Bacteria belonging to the Salmonella genus pose a significant risk to both human and animal health. These pathogens are the most common bacteria transmitted from poultry products to humans, and they are also associated with significant economic losses (Glass et al., 2019). We recorded 4.2% prevalence of S. enterica in captive pigeons and ring-necked pheasants, 3.3% in peafowls and turkeys, 2.5% in crows, 1.7% in sparrows and wild pigeons, and 0.8% in mynas. In a previous study, prevalence of 27.5% in pigeons was reported in Dhaka (Karim et al., 2020). In a previous study on pigeon diseases in Khulna Sadar and surrounding private farms, a prevalence of 20.32% salmonellosis was reported, with more cases detected among younger pigeons aged 30-90 days (Islam et al., 2004). Another study reported prevalence of 22.2%, 58.3%, and 27.5% for Salmonella spp. in cloacal swabs, footpads, and feces of pigeons from the Mymensingh district, respectively, with an overall prevalence of 35.71%. This study also reported variable prevalence of 40%, 20%, and 30% of S. enterica in pigeons in markets, farms, and villages, respectively (Hosain et al., 2012). In a recent study, overall, 0.98% prevalence of S. enterica was reported in bird species in South Korea (Wei et al., 2020). Similarly, another recent study reported overall 30.6% prevalence of S. enterica in six bird species while 22.2% in crow, 20% in myna, 36.6% in captive pigeon, and 20% in sparrow in Pakistan (Saeed et al., 2023). The big difference in the prevalence was due to different geographical location, bacterial strain, nutritional resources, and environmental factors.

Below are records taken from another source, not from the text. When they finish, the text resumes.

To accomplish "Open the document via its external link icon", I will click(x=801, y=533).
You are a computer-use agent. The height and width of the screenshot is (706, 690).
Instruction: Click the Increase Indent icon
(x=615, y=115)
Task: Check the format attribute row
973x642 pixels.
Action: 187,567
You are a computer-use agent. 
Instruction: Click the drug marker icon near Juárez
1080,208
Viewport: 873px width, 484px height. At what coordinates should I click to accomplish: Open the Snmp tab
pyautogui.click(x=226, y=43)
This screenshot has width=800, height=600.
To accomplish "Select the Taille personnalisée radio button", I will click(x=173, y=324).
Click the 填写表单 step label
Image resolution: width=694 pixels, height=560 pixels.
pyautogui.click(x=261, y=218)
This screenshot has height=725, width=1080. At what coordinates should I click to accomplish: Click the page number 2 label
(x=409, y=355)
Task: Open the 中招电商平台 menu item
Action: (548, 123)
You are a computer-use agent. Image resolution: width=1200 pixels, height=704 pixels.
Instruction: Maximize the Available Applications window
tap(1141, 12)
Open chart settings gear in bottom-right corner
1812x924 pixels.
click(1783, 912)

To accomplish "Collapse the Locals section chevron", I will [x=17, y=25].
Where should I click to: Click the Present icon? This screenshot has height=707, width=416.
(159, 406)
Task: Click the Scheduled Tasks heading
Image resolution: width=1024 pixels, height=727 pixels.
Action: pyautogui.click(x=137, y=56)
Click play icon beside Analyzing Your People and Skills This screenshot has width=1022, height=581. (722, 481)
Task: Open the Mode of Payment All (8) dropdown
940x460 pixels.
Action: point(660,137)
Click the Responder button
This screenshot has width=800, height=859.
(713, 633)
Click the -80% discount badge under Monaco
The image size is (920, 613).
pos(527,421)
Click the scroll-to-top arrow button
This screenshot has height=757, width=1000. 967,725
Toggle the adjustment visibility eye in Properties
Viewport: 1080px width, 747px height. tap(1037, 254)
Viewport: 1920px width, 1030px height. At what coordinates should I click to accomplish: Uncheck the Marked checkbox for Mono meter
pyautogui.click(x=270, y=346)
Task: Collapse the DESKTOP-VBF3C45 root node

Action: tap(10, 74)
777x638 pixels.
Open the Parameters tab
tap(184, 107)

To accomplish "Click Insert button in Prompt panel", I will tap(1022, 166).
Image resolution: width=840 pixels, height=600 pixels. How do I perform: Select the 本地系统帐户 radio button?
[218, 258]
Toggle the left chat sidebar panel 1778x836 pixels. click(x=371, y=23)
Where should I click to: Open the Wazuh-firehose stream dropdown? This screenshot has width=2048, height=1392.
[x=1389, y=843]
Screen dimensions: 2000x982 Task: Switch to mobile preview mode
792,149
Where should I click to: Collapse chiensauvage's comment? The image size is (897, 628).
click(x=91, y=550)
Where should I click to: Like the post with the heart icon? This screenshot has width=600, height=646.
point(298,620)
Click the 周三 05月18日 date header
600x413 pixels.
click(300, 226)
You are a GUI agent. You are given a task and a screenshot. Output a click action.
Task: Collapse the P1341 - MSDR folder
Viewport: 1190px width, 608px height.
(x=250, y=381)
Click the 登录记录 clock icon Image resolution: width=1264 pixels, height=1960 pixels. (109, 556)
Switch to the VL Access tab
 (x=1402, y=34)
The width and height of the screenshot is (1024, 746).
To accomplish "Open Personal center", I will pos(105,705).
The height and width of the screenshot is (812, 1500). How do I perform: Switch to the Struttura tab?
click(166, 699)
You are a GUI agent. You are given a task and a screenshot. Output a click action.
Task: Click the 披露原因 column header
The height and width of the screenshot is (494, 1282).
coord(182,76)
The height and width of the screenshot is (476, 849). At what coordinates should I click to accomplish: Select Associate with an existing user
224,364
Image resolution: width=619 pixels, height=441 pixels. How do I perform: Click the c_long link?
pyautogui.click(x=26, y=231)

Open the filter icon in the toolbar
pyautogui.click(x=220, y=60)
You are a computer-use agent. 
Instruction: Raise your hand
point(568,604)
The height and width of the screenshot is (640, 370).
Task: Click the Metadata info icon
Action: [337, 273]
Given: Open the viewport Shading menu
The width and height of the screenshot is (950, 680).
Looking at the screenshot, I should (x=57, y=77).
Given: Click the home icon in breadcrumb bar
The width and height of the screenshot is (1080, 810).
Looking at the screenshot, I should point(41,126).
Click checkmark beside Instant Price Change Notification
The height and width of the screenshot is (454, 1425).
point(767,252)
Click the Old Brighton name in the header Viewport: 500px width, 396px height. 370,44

In the current study, we identified three antibiotic resistance genes (qnrA, sul3, and blaTEM) in E. coli and S. enterica. Specifically, qnrA of E. coli was identified in 106 (11%) samples, sul3 in 78 (8.1%), and blaTEM in 72 (7.5%) while qnrA of S. enterica was identified in 17 (1.8%) samples, sul3 in 12 (1.2%), and blaTEM in 16 (1.7%). blaTEM and qnrA gene were also identified in pigeon (Aslantas and Govce, 2020). Similarly, these genes were also identified in E. coli (Le et al., 2020; Ben et al., 2020). In contrast to our findings, higher occurrence of three ABR genes has been reported in E. coli by (Racewicz et al., 2022). As compared to our results, very high rate of occurrence of these ABR genes of S. enterica has been reported (Zhao et al., 2017).
Our study evaluated antimicrobial resistance of E. coli and S. enterica isolates in fecal birds, and found a relatively high frequency of resistance to commonly used antibiotics bacterial infections (Assoumy et al., 2021). Using one antibiotic can cause resistance to another antibiotic through cross-resistance and co-selection (Saifullah et al., 2016). Amoxicillin and ciprofloxacin have been associated with increased resistance in E. coli, while frequent use causes higher levels of resistance (Kakooza et al., 2021). The connection between antibiotic consumption and resistance is intricate, and recent investigation has revealed both affirmative and adverse correlations of antimicrobial resistance (AMR) in E. coli and S. enterica strains extracted from captive pigeons (Ahmed et al., 2019). Almost all isolates were resistant to at least one antibiotic. Pigeons can acquire pathogens through contaminated food and water, and may contribute to the spread of antibiotic-resistant bacteria. Our findings are consistent with prior research and suggest a need for greater awareness of the human-animal-environment interface in the spread of AMR (Pouwels et al., 2018).
Conclusion
Captive birds have higher prevalence of E. coli and zoonotic S. enterica compared with wild bird species, which can affect human health. Misuse and frequent application of multiple antibiotics in enclosures of captive bird species cause antibiotic resistance and the emergence of ABR gene against each specific antibiotic. This ultimately enhances the rate of pathogenicity of E. coli and S. enterica, posing a major potential threat not only to captive but also to wild birds. The antibiotic resistance pattern of these bacteria causes severe infections in infected birds.
Funding
No funding was received for this study.
IRB approval
The current research work was approved by Departmental Board of Studies of Department of Wildlife and Ecology, University of Veterinary and Animal Sciences, Lahore, Pakistan.
Ethical approval
Not applicable.
Consent to publish
All the authors agreed with the content and gave explicit consent to submit and they obtained consent from the responsible authorities at the institute/organization where the work has been carried out.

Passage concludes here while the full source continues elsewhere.